[Opening TASK INPUTS section]

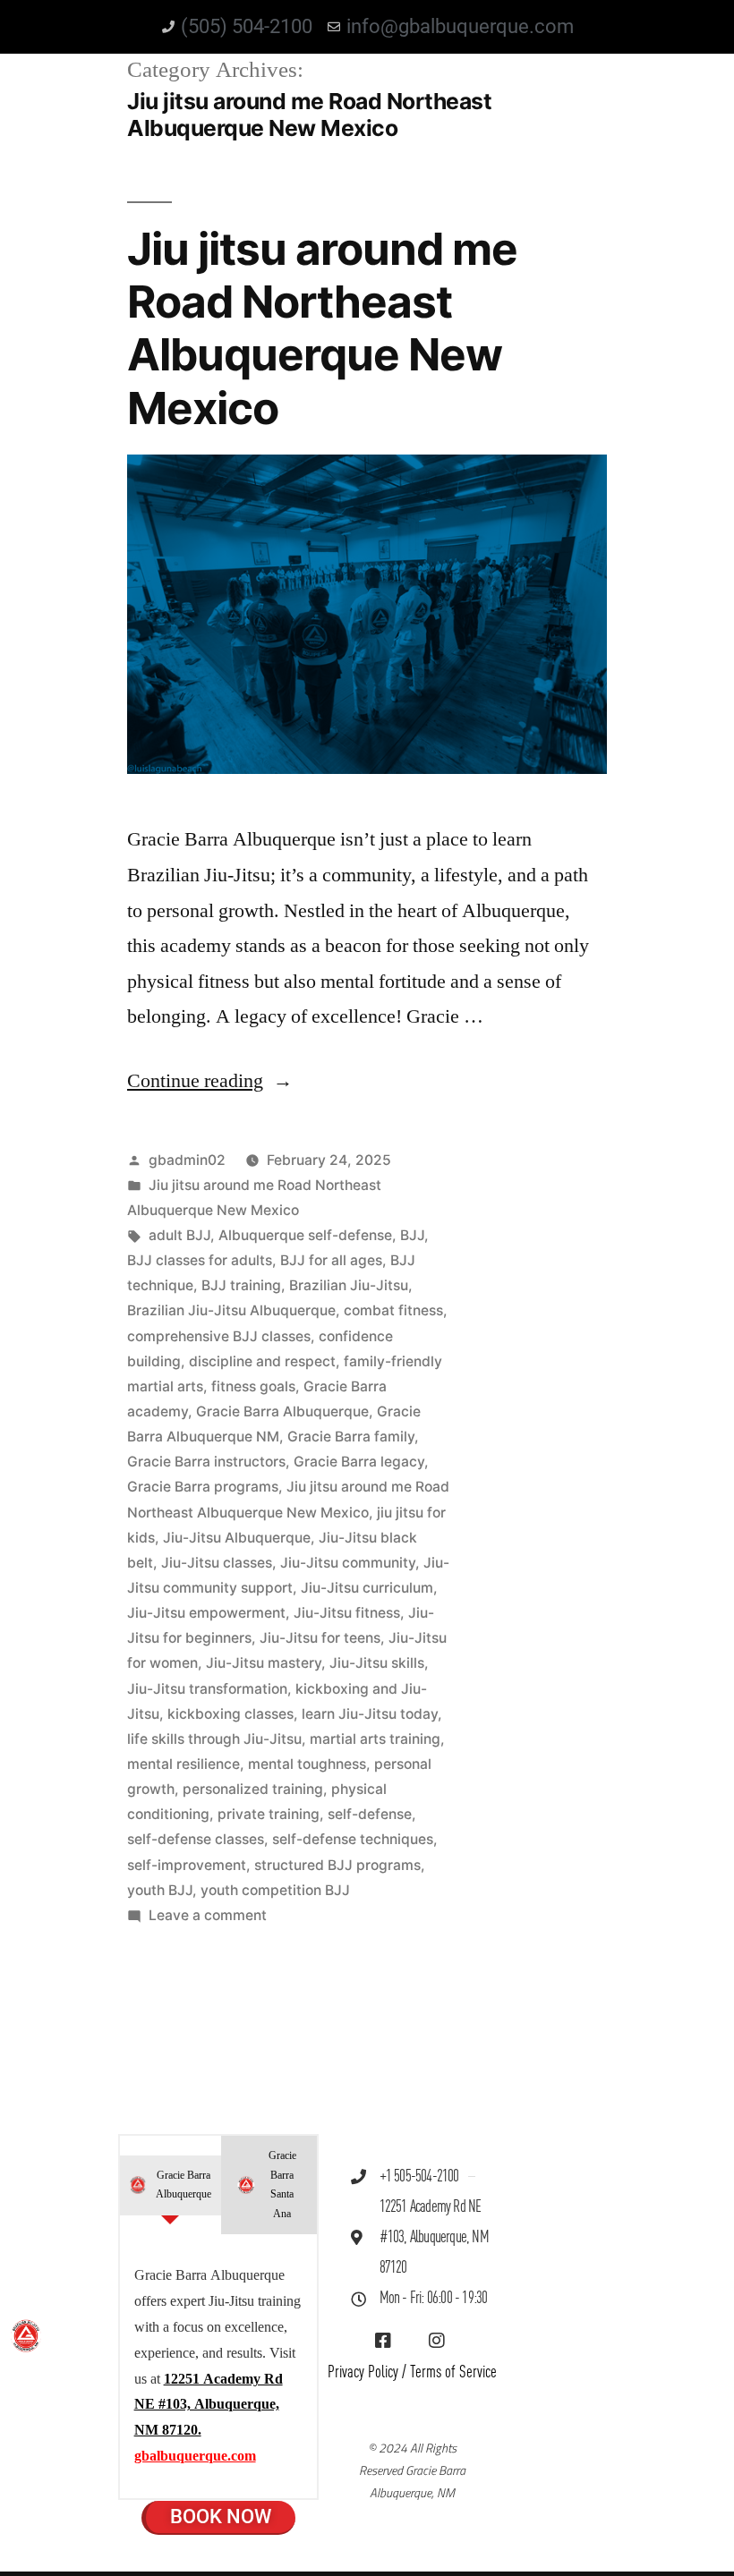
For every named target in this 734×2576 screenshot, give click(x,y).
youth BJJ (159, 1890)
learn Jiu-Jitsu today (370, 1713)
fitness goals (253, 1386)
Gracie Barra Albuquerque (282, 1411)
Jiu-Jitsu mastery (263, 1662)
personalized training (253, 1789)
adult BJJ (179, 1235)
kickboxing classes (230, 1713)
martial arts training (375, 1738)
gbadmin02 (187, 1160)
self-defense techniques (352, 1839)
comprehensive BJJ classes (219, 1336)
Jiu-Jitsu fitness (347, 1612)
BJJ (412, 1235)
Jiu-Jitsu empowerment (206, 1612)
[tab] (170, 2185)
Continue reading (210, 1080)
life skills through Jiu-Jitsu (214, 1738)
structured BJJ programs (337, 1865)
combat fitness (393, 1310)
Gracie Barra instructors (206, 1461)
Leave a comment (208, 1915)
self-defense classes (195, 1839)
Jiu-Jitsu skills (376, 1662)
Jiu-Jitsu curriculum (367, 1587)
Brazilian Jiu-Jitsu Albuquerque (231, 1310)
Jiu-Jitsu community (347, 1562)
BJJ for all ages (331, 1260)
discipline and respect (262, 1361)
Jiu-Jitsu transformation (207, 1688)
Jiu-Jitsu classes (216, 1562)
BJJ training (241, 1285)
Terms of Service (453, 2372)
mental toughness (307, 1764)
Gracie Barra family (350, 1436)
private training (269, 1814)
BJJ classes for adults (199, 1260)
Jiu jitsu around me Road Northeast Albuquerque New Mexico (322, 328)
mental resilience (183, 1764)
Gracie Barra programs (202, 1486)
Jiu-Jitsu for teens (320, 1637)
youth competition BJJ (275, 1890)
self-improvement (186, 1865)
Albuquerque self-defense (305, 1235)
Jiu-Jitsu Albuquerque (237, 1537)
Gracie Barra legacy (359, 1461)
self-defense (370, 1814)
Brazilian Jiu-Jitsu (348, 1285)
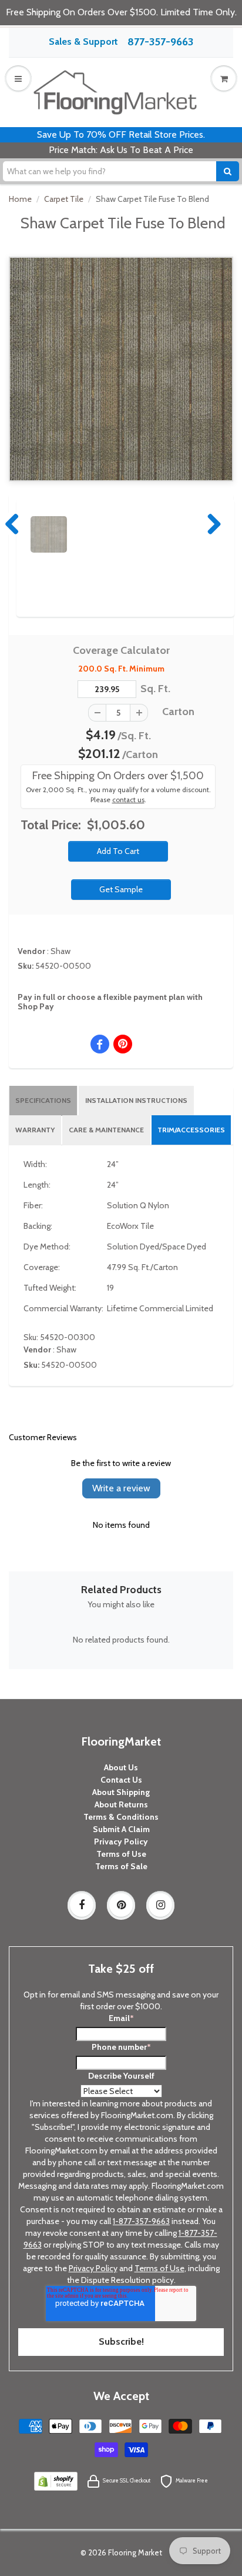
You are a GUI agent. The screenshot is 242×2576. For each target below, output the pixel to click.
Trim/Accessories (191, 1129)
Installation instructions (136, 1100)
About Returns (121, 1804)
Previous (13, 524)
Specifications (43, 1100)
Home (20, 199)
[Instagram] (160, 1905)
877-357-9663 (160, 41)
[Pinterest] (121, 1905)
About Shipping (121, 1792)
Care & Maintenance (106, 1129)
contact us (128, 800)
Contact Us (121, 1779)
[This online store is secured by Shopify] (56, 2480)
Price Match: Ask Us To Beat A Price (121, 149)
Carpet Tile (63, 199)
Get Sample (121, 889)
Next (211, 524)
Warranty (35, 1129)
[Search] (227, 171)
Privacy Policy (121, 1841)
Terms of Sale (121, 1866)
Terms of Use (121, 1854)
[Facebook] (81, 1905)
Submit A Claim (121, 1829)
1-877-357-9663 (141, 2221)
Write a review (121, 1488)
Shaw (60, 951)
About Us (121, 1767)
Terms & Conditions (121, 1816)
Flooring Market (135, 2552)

[Closing TASK INPUTS section]

◆ WORK INSTRUCTIONS ◆
Only exact repeats of the lines from the one containing "Brazilian Jiu-Jitsu (348, 1285)" through the end of the listing above are wanted here; pictures are not.

◆ ANSWER TO THE PROBLEM ◆
Brazilian Jiu-Jitsu (348, 1285)
You are a GUI agent. The screenshot is 242×2576. For each target below, output the pixel to click.
Trim/Accessories (191, 1129)
Installation instructions (136, 1100)
About Returns (121, 1804)
Previous (13, 524)
Specifications (43, 1100)
Home (20, 199)
[Instagram] (160, 1905)
877-357-9663 (160, 41)
[Pinterest] (121, 1905)
About Shipping (121, 1792)
Care & Maintenance (106, 1129)
contact us (128, 800)
Contact Us (121, 1779)
[This online store is secured by Shopify] (56, 2480)
Price Match: Ask Us To Beat A Price (121, 149)
Carpet Tile (63, 199)
Get Sample (121, 889)
Next (211, 524)
Warranty (35, 1129)
[Search] (227, 171)
Privacy Policy (121, 1841)
Terms of Sale (121, 1866)
Terms of Use (121, 1854)
[Facebook] (81, 1905)
Submit A Claim (121, 1829)
1-877-357-9663 (141, 2221)
Write a review (121, 1488)
Shaw (60, 951)
About Us (121, 1767)
Terms & Conditions (121, 1816)
Flooring Market (135, 2552)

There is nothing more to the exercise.